Bantuan Penjelasan Simbol
a Adjektiva, Merupakan Bentuk Kata Sifat
v Verba, Merupakan Bentuk Kata Kerja
n Merupakan Bentuk Kata benda
ki Merupakan Bentuk Kata kiasan
pron kata yang meliputi kata ganti, kata tunjuk, atau kata tanya
cak Bentuk kata percakapan (tidak baku)
ark Arkais, Bentuk kata yang tidak lazim digunakan
adv Adverbia, kata yang menjelaskan verba, adjektiva, adverbia lain
-- Pengganti kata "gelantung"

📝 Contoh Penggunaan kata "gelantung" dalam Kalimat

1.Di jalan raya, mobil itu bergerak dengan aman bergantung pada sistem rem yang baik.
2.Pada hari ulang tahunnya, dia bergantung pada hadiah dari teman-temannya yang sangat berharga.
3.Dalam kelas pendidikan, murid-murid harus bergantung pada bahan ajar untuk memahami materi yang disampaikan.
4.Pegangan tangga di apartemen itu terlihat longgar dan bergelembung, seperti bergerak bergantung.
5.Pada saat badai, rumah itu bergantung pada kekuatan atapnya untuk melindungi penghuninya dari hujan yang deras.

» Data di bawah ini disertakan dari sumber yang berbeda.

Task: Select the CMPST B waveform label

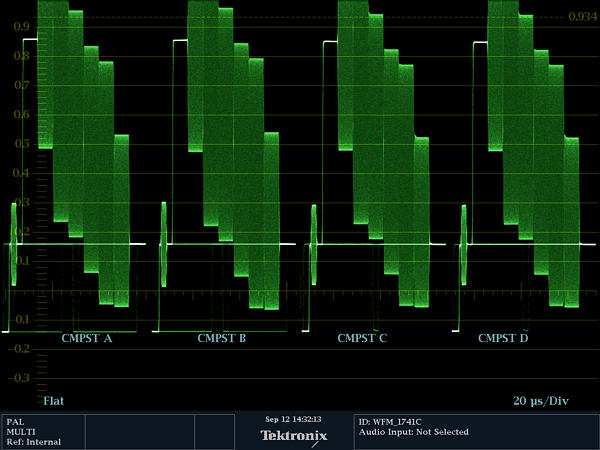Action: tap(222, 338)
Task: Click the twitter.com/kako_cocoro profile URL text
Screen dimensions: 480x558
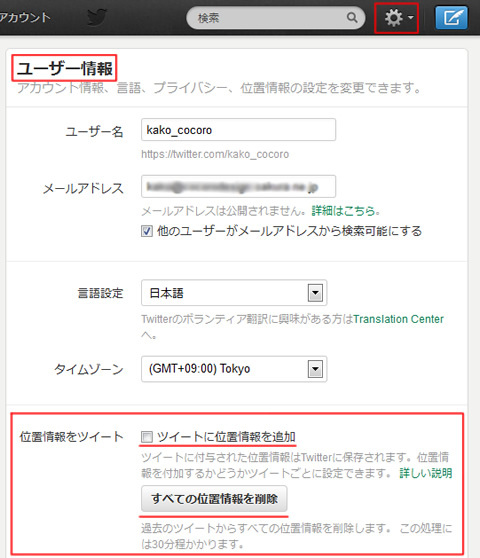Action: coord(215,154)
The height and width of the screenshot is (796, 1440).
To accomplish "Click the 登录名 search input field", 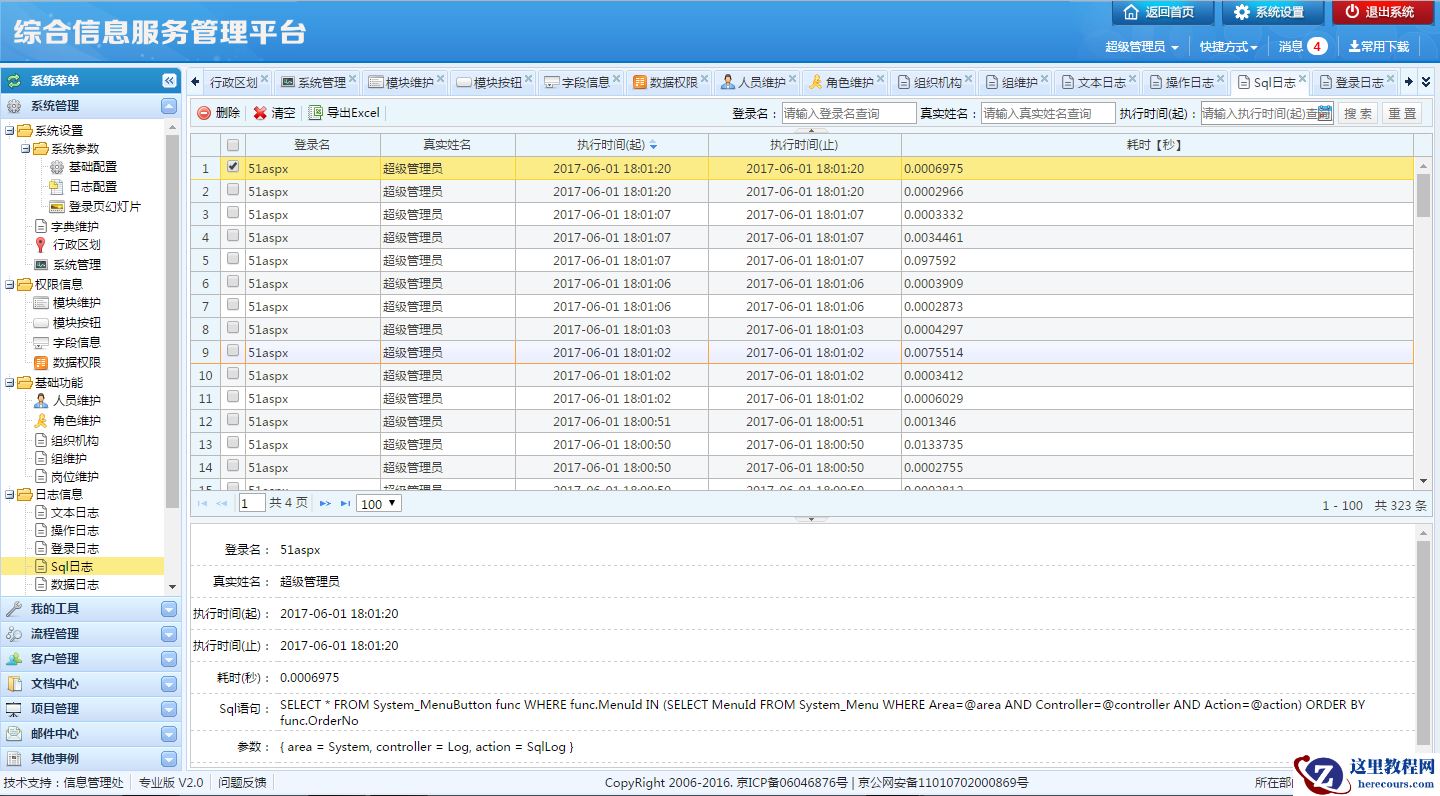I will pyautogui.click(x=848, y=113).
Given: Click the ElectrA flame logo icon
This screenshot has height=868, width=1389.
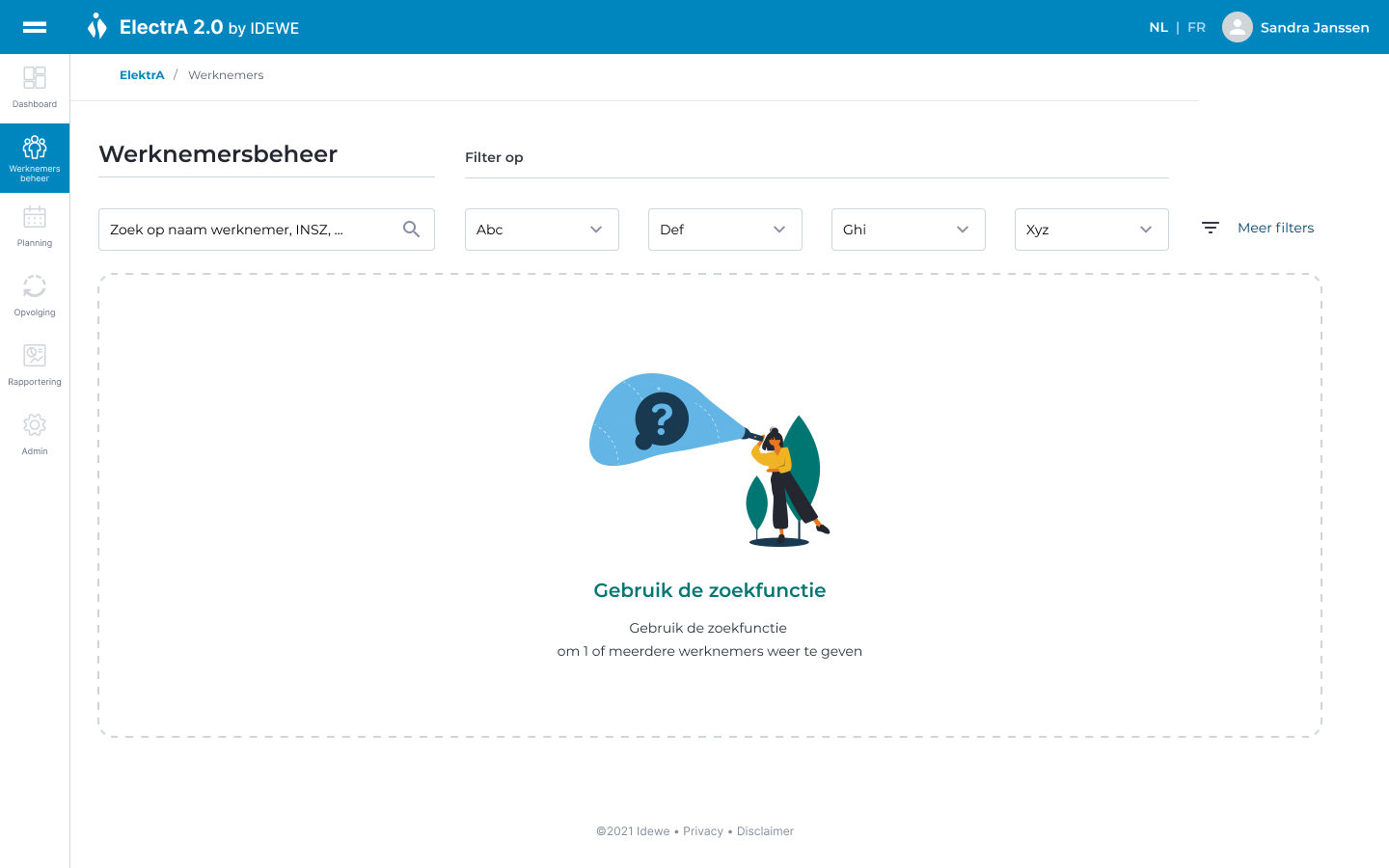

📚 Artikel terkait kata "gelantung"

Mengenal Kata 'gelantung' - Inspirasi dan Motivasi

Mengenal Kata "gelantung" - Pengertian dan Contoh

Kata "gelantung" memiliki makna yang unik dalam bahasa Indonesia. Secara harfiah, kata ini berarti bergantung seperti hendak lepas, tetapi dalam konteks yang lebih luas, gelantung juga dapat digunakan untuk menggambarkan keadaan seseorang atau sesuatu yang bergantung pada sesuatu yang lain. Sejarahnya, kata ini mungkin berasal dari pengalaman hidup sehari-hari, seperti seseorang yang bergantung pada tali atau kayu untuk berjalan atau berada di suatu tempat. Dalam kehidupan sehari-hari, kita sering melihat penggunaan kata "gelantung" dalam berbagai konteks. Misalnya, orang-orang yang berjalan di atas jembatan yang lemah akan bergelantung pada tiang penyangga untuk tidak jatuh. Atau, seorang musisi yang bermain gitar dengan cara bergelantung pada kunci gitar untuk menghasilkan nada yang indah. Berikut adalah contoh penggunaan kata "gelantung" dalam kalimat yang alami: "Bergelantung pada tali yang lemah, dia berhati-hati agar tidak jatuh ke bawah. Orang-orang bergelantung pada kepercayaan diri mereka untuk mencapai kesuksesan." Dalam budaya Indonesia modern, kata "gelantung" juga memiliki relevansi yang signifikan. Kita sering melihat orang-orang yang bergelantung pada teknologi untuk mencari informasi atau berkomunikasi dengan orang lain. Atau, seseorang yang bergelantung pada kekuasaan atau status sosial untuk merasa bangga. Dalam konteks ini, gelantung dapat digunakan untuk menggambarkan ketergantungan yang tidak seimbang atau berlebihan. Bergelantung pada teknologi untuk selalu terhubung, namun lupa untuk berinteraksi dengan orang lain secara langsung.